Murphy, citing the dismissal as a personnel matter, would not comment on why the action was taken.

Sgt. Shawn Tasker will take over as the department's supervising officer on a temporary basis while the town decides what direction it wants to go, Murphy said.

There are only two officers employed at the department, which has one officer vacancy in addition to the chief's position.

"I'll tell you, it was a surprise," Tasker said.

Tasker declined to provide further comment, saying he has not met with town officials since the dismissal.

Gossage, who had been chief at the department for nine years, said he was told by Murphy on Wednesday morning to meet him at Town Hall. Upon arrival, he was summoned to the Chamber of Commerce office, he said. Gossage said Town Administrator Lou Close and all but one council member were there.

"The mayor read a statement, "This letter is to advise you that, effective immediately, the town of Hancock is terminating your employment ..." Gossage said, adding that no cause was given for his dismissal.

Gregory Yost, a former councilman who lost in his bid for mayor in January, said Gossage and members of the council disagreed on several town issues, though he declined to give specific examples.

"I knew there were problems with him and some council members.

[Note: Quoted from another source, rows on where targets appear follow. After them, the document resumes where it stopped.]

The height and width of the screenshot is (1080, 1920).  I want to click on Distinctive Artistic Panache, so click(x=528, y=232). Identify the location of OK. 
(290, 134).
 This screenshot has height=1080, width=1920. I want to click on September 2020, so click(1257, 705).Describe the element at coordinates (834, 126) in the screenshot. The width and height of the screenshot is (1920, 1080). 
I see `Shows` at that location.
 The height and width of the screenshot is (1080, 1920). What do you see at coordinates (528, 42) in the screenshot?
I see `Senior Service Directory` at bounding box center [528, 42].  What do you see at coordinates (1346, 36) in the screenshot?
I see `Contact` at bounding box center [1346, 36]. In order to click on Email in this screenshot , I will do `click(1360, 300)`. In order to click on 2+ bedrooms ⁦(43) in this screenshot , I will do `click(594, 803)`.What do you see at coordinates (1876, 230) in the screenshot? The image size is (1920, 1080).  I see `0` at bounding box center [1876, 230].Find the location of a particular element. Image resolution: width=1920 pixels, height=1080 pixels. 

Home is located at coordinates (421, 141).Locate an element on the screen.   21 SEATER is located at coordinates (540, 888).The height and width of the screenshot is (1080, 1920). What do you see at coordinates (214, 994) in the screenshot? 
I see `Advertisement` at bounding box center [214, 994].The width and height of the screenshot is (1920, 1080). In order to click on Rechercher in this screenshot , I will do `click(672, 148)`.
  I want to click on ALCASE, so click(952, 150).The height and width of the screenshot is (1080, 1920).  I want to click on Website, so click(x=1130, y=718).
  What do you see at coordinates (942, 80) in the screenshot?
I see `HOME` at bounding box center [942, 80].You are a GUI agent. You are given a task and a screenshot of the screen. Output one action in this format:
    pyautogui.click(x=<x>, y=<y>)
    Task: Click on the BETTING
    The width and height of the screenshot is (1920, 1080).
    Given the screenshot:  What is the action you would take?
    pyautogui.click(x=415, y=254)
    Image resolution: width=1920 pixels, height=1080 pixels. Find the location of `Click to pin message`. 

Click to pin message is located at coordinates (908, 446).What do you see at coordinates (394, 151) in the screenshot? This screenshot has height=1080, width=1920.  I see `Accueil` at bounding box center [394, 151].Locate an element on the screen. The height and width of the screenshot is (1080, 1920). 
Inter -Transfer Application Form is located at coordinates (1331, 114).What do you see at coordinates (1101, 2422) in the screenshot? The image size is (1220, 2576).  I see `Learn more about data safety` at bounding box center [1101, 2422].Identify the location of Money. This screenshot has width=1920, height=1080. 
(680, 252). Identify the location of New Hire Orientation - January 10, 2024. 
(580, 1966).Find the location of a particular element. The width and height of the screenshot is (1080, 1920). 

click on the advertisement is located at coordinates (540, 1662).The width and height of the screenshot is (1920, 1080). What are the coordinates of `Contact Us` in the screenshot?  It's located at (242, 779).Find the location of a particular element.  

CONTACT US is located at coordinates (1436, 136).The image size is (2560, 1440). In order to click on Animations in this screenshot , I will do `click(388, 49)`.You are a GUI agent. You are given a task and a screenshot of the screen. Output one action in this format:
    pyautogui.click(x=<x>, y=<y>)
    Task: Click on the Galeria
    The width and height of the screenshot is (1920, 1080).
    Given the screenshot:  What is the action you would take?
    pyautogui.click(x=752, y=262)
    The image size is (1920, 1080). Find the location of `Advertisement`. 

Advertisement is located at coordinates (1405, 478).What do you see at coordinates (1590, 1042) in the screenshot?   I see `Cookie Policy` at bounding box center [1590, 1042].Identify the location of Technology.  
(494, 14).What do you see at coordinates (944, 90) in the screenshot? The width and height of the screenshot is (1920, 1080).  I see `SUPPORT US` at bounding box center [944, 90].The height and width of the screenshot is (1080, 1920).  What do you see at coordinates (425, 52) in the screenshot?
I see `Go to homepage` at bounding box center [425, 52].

I'm surprised they fired him a couple months before his contract was up," Yost said.

Yost said Gossage was well-respected for his ability to obtain grants and set up youth programs.

"The town is going to lose a lot," he said.

Yost also expressed concern that half of the department's positions are now vacant.

"There's no way just two officers can give us the coverage that we need," Yost said.

Gossage declined to comment about his feelings regarding the decision.

Gossage said he was proud of the direction of the department and its achievements in areas such as community involvement and maintaining a low juvenile crime rate.

"I take great pleasure in having served the citizens of this community, not necessarily the politicians," he said.